— DATA —
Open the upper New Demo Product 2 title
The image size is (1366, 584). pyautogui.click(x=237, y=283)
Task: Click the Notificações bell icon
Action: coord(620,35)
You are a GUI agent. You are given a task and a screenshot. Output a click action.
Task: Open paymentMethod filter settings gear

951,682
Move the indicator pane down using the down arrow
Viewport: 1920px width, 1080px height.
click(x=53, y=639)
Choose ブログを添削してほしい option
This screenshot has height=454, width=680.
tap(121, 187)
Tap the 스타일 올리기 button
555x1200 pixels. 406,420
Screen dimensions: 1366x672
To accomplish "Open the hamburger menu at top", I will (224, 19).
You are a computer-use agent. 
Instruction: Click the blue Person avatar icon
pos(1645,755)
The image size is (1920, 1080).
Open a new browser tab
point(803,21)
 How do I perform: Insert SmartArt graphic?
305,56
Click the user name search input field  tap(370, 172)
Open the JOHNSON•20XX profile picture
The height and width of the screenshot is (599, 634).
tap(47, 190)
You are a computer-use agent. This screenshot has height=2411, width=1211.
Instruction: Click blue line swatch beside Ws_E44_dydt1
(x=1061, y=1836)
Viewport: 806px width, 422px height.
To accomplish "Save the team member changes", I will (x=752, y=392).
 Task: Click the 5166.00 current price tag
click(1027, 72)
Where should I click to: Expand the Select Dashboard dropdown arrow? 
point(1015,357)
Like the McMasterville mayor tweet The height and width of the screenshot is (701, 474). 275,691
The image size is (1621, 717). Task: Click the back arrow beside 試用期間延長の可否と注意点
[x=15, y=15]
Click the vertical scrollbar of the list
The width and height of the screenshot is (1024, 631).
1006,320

— TASK DESCRIPTION —
Which lines in the items above contain the word "Instruction"? Copy each such line in full.

— ANSWER TO THIS TASK —
Instruction: Click the blue Person avatar icon
Instruction: Click blue line swatch beside Ws_E44_dydt1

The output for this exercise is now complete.